Bankruptcy law follows similar rules. Courts applying an analogous provision of the federal Bankruptcy Code attribute an agent‘s conduct to a principal only in limited
Applying these principles to the present case, I would not conclude on this record that the trial court improp-erly determined that CUFTA did not reach the transfers Stephen made exercising his power of attorney. As the trial court found: “[A]ll of the transfers at issue were made by Stephen McGee, under a power of attorney from his mother. None were made by Helen McGee.” Therefore, Stephen was not the “debtor” inasmuch as he was not “liable on a claim” to the plaintiff. Additionally, even if we were to construe CUFTA under some set of circumstances to reach transfers made by a third party at the behest of the debtor, as have some courts discussed previously, the trial court observed that “the plaintiff does not allege, and the evidence does not show, that Helen McGee participated in any fashion in the claimed fraudulent transfers . . . .” Stephen was not acting as Helen‘s alter ego, nor did Helen “direct or orchestrate” or “cause” Stephen‘s transfers in such a way that the court could attribute the transfers to her. Because the transfers at issue in this case were not “made by a debtor,” in my view, the plaintiff failed to make out a claim that Stephen was liable under CUFTA.7
Just because CUFTA does not provide a remedy does not mean one is not available, though. For example, a nursing facility may require “an individual, who has legal access to a resident‘s income or resources available to pay for care in the facility, to sign a contract . . . to provide payment from the resident‘s income or resources for such care.”

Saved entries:

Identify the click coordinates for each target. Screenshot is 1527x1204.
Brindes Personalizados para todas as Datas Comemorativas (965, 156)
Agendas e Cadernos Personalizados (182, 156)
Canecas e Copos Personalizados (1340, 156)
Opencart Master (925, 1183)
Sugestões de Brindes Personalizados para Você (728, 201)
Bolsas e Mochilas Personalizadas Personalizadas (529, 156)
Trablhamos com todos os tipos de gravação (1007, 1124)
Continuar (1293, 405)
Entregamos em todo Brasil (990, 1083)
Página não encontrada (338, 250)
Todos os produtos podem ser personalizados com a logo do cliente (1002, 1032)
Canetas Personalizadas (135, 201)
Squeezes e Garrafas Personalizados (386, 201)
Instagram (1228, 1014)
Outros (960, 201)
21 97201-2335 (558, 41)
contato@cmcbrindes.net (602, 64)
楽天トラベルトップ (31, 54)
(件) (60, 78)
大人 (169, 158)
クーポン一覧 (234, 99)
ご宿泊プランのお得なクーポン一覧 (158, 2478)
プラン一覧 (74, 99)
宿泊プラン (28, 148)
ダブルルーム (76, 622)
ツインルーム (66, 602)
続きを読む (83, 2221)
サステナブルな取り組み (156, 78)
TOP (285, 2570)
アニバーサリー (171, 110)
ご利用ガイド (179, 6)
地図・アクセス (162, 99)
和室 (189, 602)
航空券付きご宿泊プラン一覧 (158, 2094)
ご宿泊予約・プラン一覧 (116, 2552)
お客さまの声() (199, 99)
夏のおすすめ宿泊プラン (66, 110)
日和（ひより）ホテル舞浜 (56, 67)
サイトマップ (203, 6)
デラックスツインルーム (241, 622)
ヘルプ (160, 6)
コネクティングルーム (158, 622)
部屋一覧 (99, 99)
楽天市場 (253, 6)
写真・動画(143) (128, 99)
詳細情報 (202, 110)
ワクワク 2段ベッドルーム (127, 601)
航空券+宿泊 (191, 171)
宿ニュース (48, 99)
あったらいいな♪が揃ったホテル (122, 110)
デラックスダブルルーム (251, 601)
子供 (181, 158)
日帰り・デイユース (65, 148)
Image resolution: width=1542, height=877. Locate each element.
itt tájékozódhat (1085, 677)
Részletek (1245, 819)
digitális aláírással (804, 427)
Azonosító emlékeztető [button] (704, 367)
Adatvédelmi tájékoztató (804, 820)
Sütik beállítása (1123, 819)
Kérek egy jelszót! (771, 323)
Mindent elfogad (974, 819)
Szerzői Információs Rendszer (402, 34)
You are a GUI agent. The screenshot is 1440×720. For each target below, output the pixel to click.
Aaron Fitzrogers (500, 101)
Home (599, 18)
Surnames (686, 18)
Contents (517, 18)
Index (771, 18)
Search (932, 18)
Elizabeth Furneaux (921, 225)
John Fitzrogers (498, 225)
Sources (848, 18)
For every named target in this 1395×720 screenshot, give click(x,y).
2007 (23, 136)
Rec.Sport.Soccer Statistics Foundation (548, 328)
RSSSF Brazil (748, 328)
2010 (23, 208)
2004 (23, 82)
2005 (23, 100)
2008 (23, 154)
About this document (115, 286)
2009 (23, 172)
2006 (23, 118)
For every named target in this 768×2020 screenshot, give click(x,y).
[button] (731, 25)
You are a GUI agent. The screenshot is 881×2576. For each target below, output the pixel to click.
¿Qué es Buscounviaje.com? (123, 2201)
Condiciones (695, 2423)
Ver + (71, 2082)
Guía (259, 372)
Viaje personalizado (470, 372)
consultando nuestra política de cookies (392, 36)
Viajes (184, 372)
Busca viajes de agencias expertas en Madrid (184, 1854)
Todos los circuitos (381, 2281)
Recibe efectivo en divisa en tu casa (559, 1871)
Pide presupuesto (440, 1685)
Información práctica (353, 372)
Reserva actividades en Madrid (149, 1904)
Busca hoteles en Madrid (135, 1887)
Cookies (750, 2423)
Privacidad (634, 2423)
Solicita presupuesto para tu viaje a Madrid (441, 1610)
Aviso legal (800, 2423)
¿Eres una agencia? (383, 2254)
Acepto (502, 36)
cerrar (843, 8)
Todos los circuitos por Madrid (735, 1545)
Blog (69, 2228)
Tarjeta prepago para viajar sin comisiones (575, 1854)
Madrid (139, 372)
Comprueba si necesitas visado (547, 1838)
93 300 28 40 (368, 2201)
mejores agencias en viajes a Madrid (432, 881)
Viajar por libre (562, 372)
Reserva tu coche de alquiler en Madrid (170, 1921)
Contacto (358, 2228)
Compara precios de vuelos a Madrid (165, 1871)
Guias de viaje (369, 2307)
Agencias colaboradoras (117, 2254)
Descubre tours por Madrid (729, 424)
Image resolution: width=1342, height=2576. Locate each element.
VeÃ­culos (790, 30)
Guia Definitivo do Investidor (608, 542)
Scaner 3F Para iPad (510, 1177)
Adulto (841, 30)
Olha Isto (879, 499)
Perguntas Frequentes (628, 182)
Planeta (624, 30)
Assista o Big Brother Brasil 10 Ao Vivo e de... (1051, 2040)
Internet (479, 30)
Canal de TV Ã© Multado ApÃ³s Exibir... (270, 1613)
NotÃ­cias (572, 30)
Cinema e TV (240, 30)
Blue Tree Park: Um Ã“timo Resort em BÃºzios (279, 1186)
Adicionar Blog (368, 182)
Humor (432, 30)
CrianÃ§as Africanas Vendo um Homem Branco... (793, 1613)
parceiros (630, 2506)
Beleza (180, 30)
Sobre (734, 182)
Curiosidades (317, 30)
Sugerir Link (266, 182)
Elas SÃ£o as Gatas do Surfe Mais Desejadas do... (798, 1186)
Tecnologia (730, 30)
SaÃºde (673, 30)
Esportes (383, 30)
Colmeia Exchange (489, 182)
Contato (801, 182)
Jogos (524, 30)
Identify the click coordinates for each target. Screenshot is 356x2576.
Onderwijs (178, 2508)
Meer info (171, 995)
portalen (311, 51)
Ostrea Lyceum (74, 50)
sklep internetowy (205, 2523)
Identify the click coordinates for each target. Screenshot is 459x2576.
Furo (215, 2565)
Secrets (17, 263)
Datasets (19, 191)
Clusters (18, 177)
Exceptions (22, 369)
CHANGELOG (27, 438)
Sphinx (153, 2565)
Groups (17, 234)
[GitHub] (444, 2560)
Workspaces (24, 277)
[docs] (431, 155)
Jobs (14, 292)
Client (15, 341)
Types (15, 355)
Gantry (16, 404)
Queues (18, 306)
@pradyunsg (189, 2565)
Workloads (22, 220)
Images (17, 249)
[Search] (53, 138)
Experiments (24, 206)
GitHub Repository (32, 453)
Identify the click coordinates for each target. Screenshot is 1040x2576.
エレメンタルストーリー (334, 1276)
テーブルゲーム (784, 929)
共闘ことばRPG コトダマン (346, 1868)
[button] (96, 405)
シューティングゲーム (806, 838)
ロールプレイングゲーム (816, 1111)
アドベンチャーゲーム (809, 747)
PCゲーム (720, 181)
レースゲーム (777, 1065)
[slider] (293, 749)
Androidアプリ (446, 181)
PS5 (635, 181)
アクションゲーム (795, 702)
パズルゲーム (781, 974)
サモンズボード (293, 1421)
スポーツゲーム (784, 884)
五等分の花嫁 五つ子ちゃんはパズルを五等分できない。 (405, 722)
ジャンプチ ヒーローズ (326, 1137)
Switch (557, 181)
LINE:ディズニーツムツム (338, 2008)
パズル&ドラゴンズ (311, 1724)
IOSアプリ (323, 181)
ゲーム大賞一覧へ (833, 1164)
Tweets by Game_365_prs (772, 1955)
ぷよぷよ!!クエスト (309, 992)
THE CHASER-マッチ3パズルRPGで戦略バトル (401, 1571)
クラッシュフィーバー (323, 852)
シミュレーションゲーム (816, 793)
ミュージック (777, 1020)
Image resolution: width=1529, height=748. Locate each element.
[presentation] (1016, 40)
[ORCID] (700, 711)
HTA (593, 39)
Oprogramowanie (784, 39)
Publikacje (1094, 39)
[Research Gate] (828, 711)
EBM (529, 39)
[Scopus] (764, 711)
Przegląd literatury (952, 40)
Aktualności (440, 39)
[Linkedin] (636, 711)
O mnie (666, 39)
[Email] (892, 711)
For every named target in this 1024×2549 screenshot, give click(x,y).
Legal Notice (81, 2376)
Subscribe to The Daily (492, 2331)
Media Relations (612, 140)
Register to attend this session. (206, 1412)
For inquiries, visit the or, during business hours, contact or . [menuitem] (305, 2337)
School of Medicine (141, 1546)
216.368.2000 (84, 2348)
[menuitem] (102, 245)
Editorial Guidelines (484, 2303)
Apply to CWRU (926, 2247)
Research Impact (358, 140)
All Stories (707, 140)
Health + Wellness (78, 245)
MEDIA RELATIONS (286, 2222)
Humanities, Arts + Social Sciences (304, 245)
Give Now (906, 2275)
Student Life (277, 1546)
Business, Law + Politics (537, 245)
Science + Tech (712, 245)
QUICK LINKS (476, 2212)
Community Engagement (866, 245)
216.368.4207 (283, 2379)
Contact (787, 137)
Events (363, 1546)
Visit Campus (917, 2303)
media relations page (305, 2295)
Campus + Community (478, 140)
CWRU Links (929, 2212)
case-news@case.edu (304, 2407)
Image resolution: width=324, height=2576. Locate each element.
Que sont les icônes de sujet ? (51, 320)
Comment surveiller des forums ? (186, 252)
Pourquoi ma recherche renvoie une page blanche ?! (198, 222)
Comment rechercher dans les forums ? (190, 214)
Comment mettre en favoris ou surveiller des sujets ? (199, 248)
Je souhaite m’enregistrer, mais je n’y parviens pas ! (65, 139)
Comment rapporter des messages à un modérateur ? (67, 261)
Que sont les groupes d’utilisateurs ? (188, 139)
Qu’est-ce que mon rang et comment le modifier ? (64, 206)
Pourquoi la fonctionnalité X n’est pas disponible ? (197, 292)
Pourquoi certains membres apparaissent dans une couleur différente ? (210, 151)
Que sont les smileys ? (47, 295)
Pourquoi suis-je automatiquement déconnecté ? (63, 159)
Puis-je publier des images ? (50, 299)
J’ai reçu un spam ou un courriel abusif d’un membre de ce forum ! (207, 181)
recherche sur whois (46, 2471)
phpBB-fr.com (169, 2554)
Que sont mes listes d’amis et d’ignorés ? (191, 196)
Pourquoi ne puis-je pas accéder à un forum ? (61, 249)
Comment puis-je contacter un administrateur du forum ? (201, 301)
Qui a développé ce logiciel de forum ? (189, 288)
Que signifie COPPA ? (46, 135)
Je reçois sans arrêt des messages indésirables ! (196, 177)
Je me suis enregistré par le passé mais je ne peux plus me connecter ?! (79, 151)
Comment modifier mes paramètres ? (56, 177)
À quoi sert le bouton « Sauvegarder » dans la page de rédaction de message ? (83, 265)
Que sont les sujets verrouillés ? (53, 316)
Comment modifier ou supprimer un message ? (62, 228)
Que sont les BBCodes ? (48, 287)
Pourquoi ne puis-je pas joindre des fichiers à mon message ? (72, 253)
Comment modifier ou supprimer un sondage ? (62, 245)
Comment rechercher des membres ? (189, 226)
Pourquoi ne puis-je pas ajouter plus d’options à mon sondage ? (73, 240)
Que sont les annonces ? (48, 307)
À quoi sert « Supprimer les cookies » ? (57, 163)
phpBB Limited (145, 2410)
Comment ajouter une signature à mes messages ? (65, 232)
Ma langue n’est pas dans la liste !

> About this task:
For each statement, answer yes or no by whether the court opinion excerpt supports it, and quote the deciding words from the excerpt.
1. The trial court found that Helen McGee made none of the transfers at issue.
2. Stephen McGee made the transfers under a power of attorney from his father.
3. The plaintiff alleged that Helen McGee took part in the claimed fraudulent transfers.
The data above has no connection to the court opinion excerpt.

> Your response:
1. Yes: "None were made by Helen McGee."
2. No: "made by Stephen McGee, under a power of attorney from his mother."
3. No: "the plaintiff does not allege, and the evidence does not show, that Helen McGee participated in any fashion in the claimed fraudulent transfers"